§ **Supplied entries**

>>>>

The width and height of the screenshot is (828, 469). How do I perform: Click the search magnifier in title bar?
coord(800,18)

<<<<
>>>>

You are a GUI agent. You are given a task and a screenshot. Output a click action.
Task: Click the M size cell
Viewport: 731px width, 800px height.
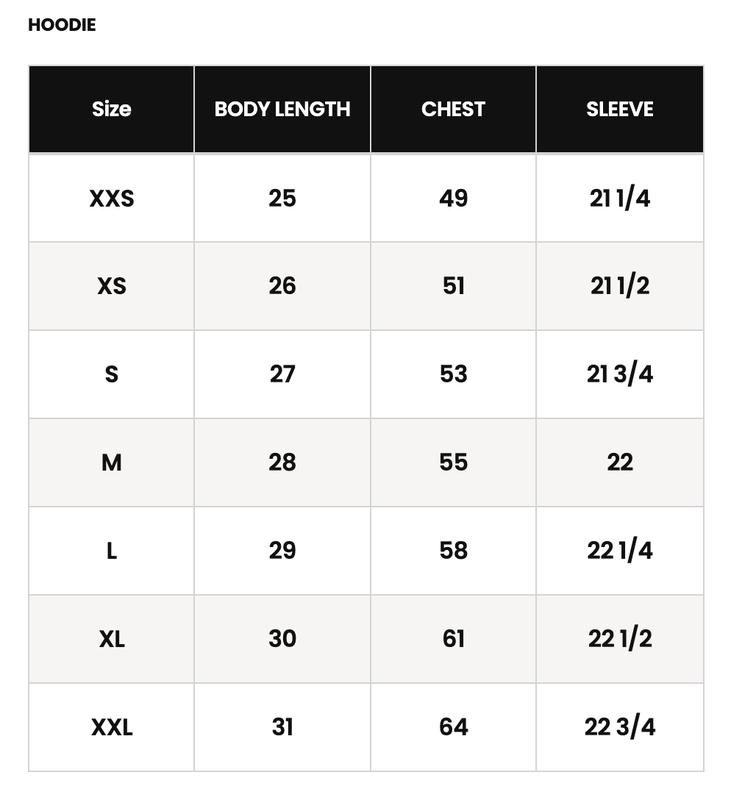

<<<<
>>>>

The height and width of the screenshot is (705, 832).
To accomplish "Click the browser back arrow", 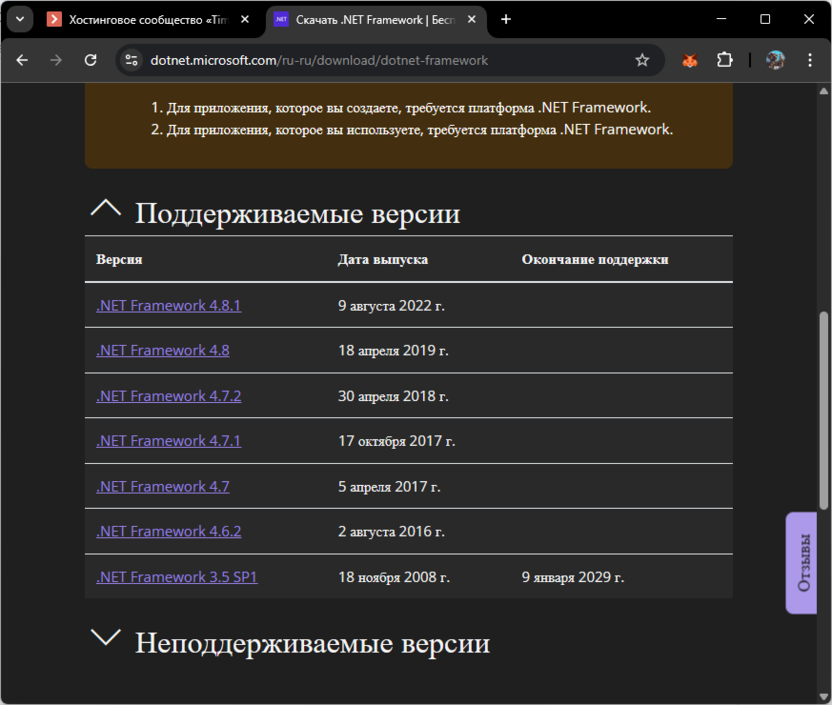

<<<<

§ **About this task**
In the listing above, start at the line with "Task: Click the M size cell", go on through the line with "Viewport: 731px width, 800px height.", and copy each of those lines exactly; leave out all the rest.

§ **Output for this task**
Task: Click the M size cell
Viewport: 731px width, 800px height.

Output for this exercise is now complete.